I have true gratitude that the internet and all its many "do this, it will cure you" sites guided me to one that WORKS.  Gratitude for a plan B.

Saturday, March 7, 2015

True escape for three hours

Maybe I shouldn't call it escape.  Maybe it was more like a vacation.  My life is not a prison to return to, but an interesting and challenging combo of environments and blessings which can, without a break, feel overwhelming at times.  I went to my first ever knitting circle this morning.  These ladies meet once a month about half an hour away from me.  Here is one of the most lovely things about the group.  None of them knew me.  No one asked how I'd been feeling.  No one said, oh it must be the weather.  I used my cane and took things slow when I did need to walk but, there was no questioning whatsoever (it would have been rude, really) about my health.  I got to pretend to be a regular gal.  For 3 whole hours.  There were 13 of us at the end of the time and we all just chatted about books, movies, what projects we're working on, the traffic somewhere, home schooling, food, husbands, etc.  Normal things.  It was not a support group.  It was a group of friends.  They were happy to have me there.  It is the usual thing to leave the morning with more yarn than you arrived with.  Somehow, donations of yarn are made to the lady who runs the group and passed along to whomever, and I brought a huge bag of yarn home with me.  Ladies were throwing finished 9x9 squares across the table to each other for specific blankets.  Holding up the little pink sweaters for admiration.  Taking note of which author one of them said was fabulous and which TV show to look for on Netflix.  Also, I think I was the only one who didn't bring food to share.  There was a plethora of desserts, salads, coffees, fruits to be had.  The word fibromyalgia did not come up.  No one talked about any of their own problems.  Just shared the experience of enjoying the company of those who love to do what they do.

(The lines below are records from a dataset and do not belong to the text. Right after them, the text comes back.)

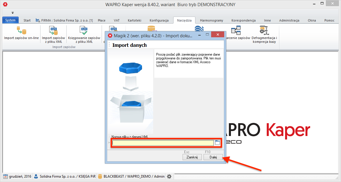Image resolution: width=341 pixels, height=182 pixels.
Task: Maximize the Magik 2 import dialog
Action: [x=208, y=35]
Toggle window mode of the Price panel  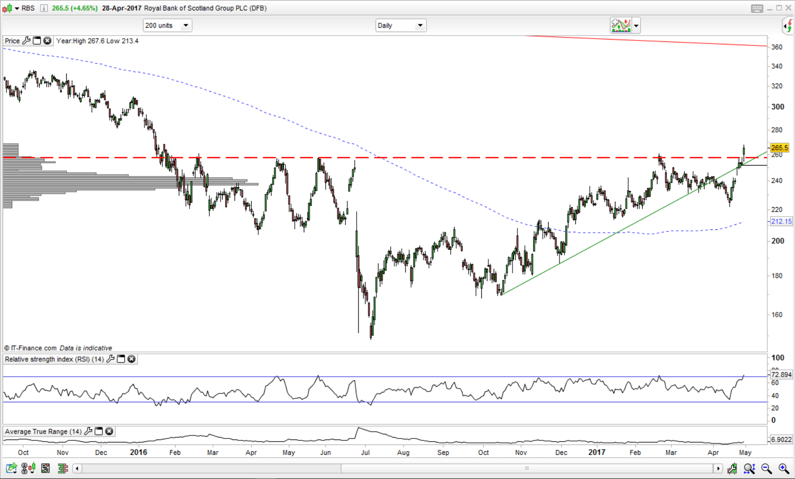pos(37,41)
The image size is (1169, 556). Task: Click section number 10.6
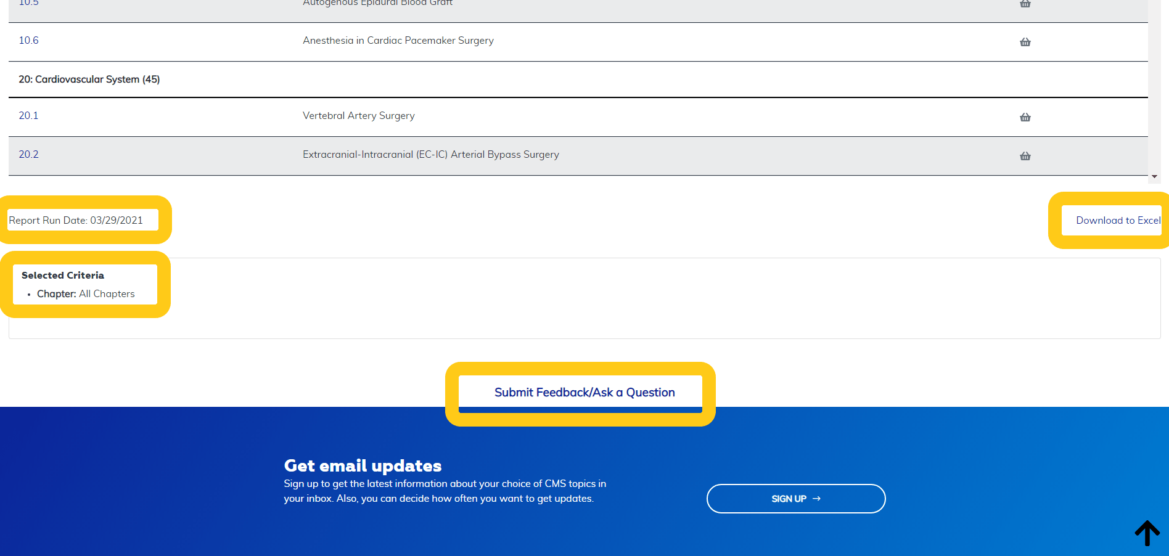pyautogui.click(x=28, y=41)
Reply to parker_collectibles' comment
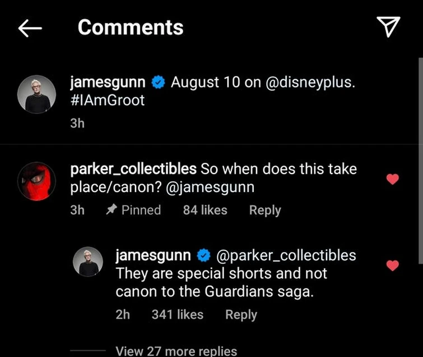The image size is (423, 357). pyautogui.click(x=265, y=210)
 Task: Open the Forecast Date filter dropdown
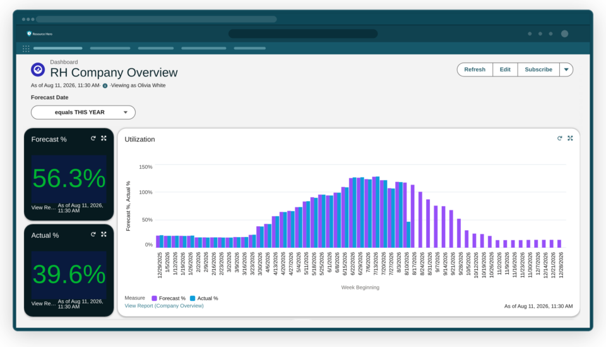83,112
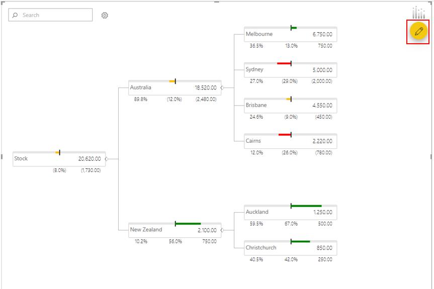The image size is (434, 289).
Task: Select the Brisbane node
Action: (290, 106)
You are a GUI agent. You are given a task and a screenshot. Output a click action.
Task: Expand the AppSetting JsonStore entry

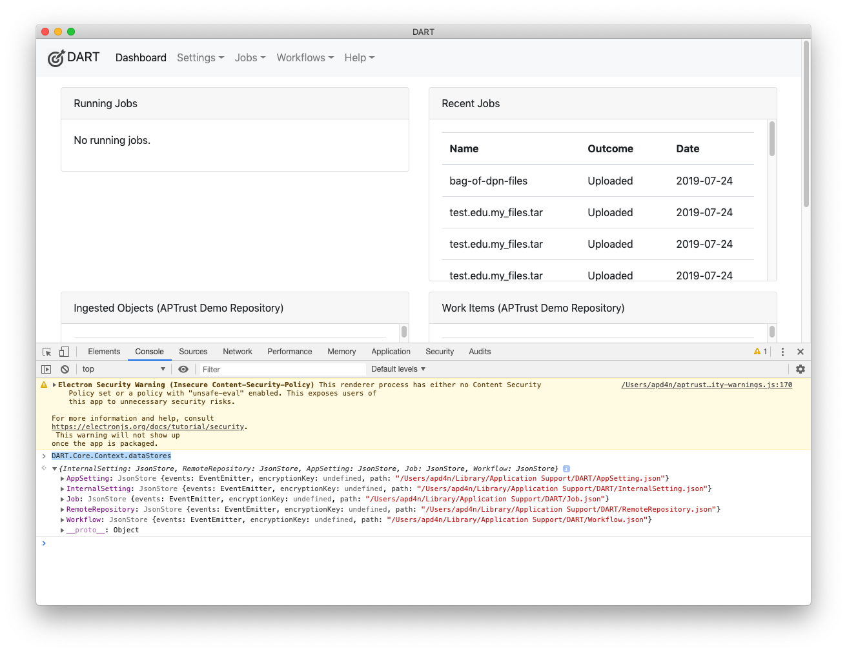tap(63, 479)
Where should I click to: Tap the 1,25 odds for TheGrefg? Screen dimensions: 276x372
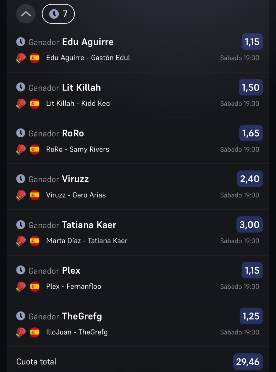pos(251,316)
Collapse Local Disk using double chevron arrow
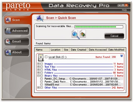 (x=122, y=56)
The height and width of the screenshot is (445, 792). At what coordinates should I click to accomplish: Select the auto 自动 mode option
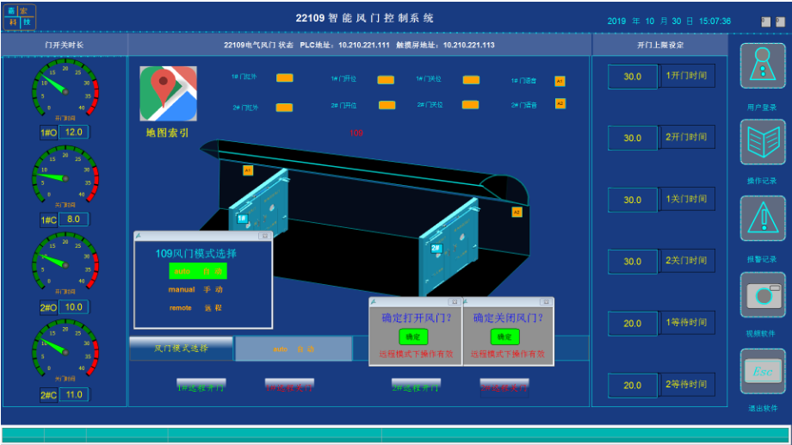point(198,271)
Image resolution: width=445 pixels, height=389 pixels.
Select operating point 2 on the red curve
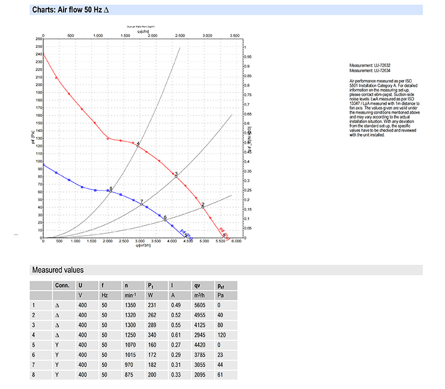[x=203, y=207]
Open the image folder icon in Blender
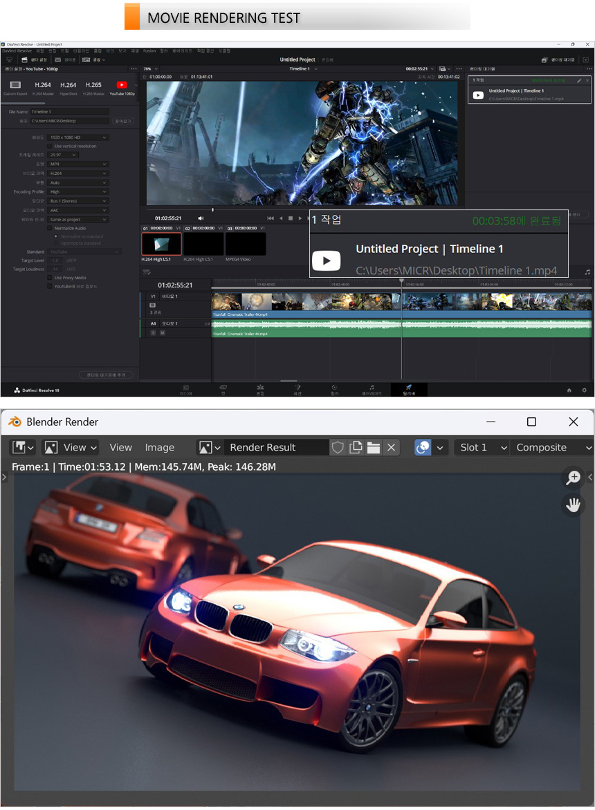This screenshot has height=810, width=595. 374,447
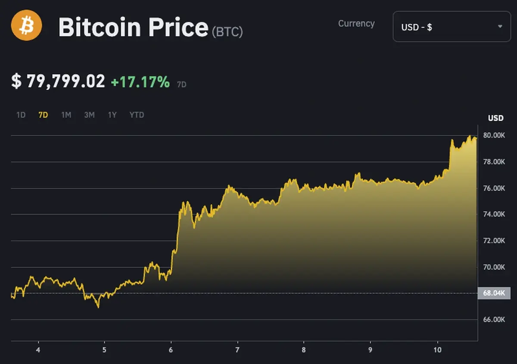The height and width of the screenshot is (364, 517).
Task: Show the 1Y price history
Action: pyautogui.click(x=112, y=115)
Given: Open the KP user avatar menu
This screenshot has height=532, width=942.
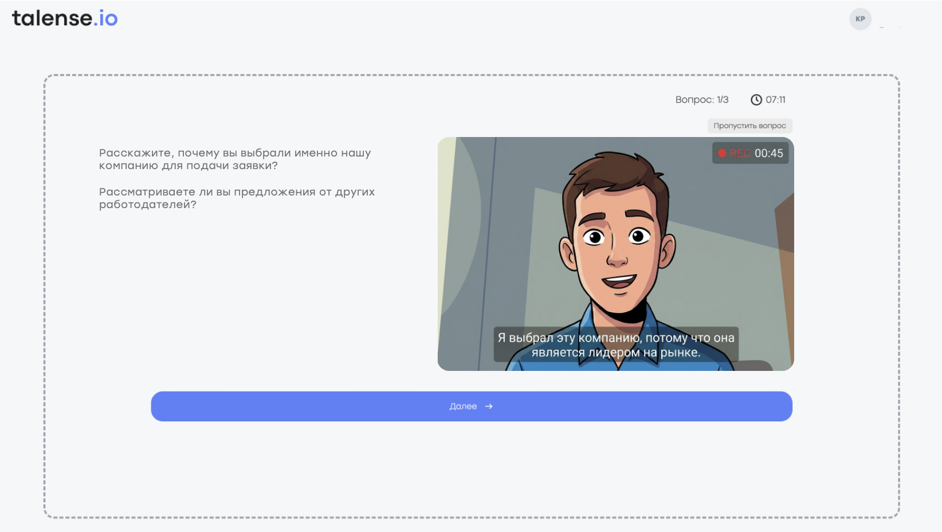Looking at the screenshot, I should tap(860, 19).
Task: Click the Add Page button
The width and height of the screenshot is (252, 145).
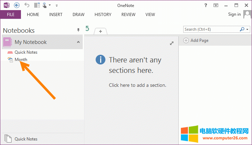Action: pos(196,40)
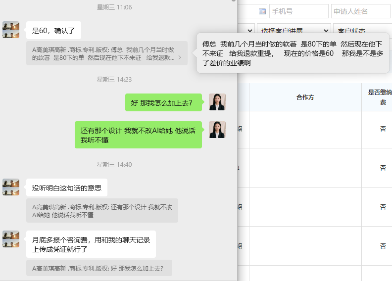This screenshot has height=281, width=392.
Task: Click contact avatar beside the "月底多报个咨询费" message
Action: (x=11, y=239)
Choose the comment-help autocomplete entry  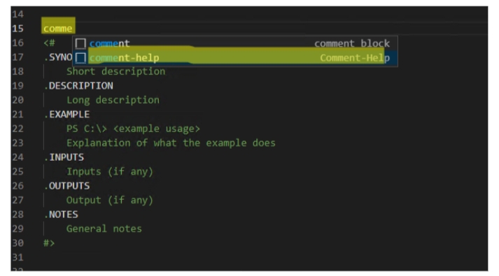click(x=235, y=58)
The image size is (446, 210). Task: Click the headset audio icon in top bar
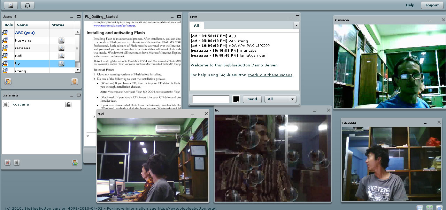pos(28,5)
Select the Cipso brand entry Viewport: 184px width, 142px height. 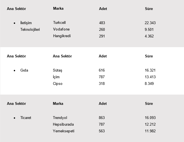[x=58, y=84]
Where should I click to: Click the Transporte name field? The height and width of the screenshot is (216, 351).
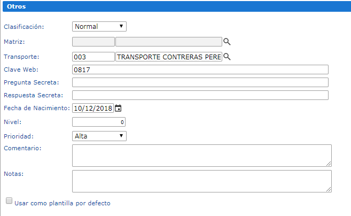(x=168, y=57)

I don't know if I can accurately articulate just how badly I needed a vacation like this one today.  I needed to be around some people who don't know me.  Who take me in for just a bit socially, and who didn't delve deep enough that any bit of the conversation had to do with me or my health.  They asked me to return just based on what small parts of me I showed them.  I got to feel like a regular woman.  I have forgotten what that feels like.  Now that I'm home, I don't feel that way anymore as I cannot even walk from the car through the garage to the door without help.  Not regular help from my cane, either.  I had my cane and it was not anywhere near enough.  Tim had to bear most of my weight to get me inside to the wheelchair.  The small miracle of those 3 hours of normalcy is not lost on me.  I hold huge gratitude for it.

Grateful for the courage it took to reach out and put myself in such an unknown situation alone.  Grateful that it was worth the risk.  Grateful to Tim who taxis me around without complaint.  Grateful that I have something on my calendar to look forward to.  Grateful there is something on my calendar at all, besides doctors appointments.